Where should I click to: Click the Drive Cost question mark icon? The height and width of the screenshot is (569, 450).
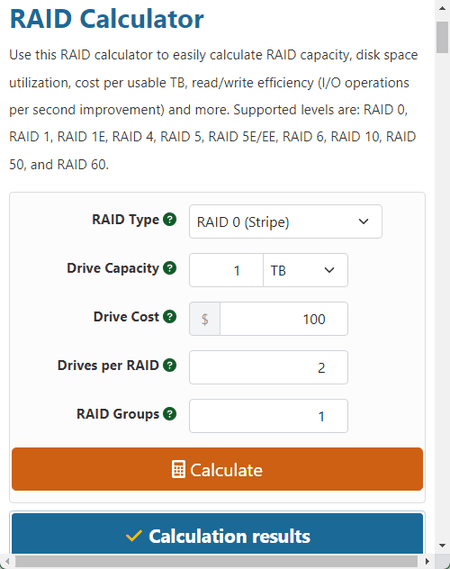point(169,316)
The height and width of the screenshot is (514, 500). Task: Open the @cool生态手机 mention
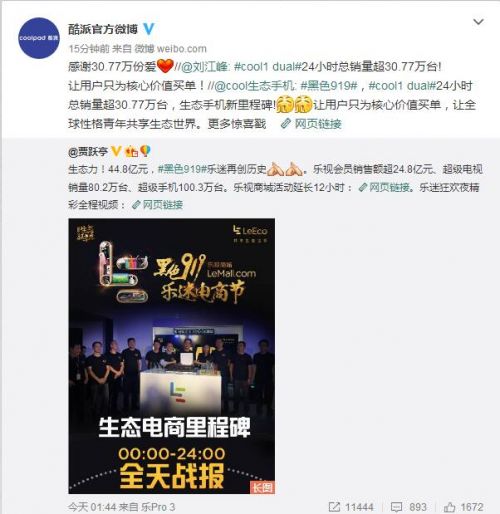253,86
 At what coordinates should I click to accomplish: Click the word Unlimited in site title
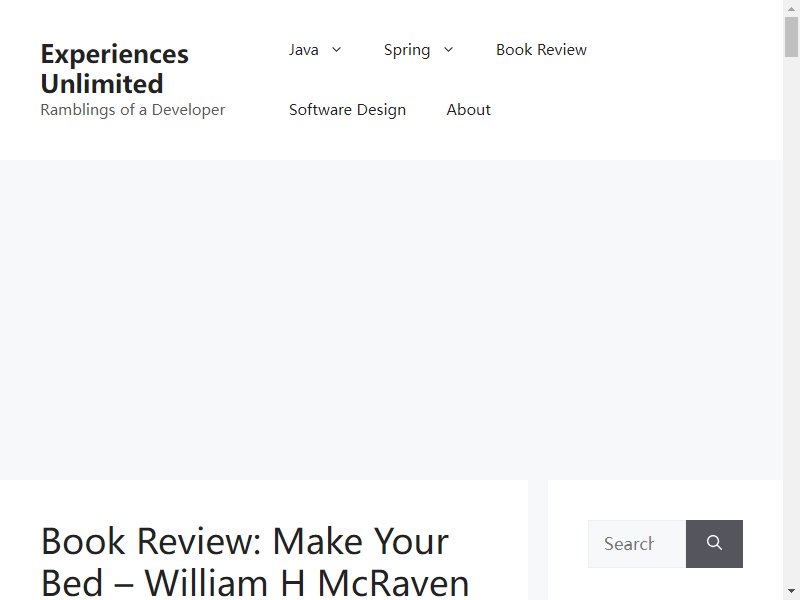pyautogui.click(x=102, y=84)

Your objective>
Can you return the records word for word, starting at the line that contains "The height and width of the screenshot is (514, 500)." and continuing through the last of the records? Leave the pictures out.

Response to this exercise>
The height and width of the screenshot is (514, 500). Task: Open the @cool生态手机 mention
253,86
 At what coordinates should I click to accomplish: Click the word Unlimited in site title
pyautogui.click(x=102, y=84)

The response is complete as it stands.